■ **Task goal**: Exactly the lines from the one containing "Contact (109, 2519)" through the end of the data below are to be reproduced, and nothing besides them.

■ **Given data**:
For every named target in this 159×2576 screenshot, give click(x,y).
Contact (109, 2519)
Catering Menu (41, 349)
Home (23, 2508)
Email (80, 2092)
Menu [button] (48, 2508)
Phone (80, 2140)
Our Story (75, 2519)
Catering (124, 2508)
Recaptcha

■ **Completed task**:
Contact (109, 2519)
Catering Menu (41, 349)
Home (23, 2508)
Email (80, 2092)
Menu [button] (48, 2508)
Phone (80, 2140)
Our Story (75, 2519)
Catering (124, 2508)
Recaptcha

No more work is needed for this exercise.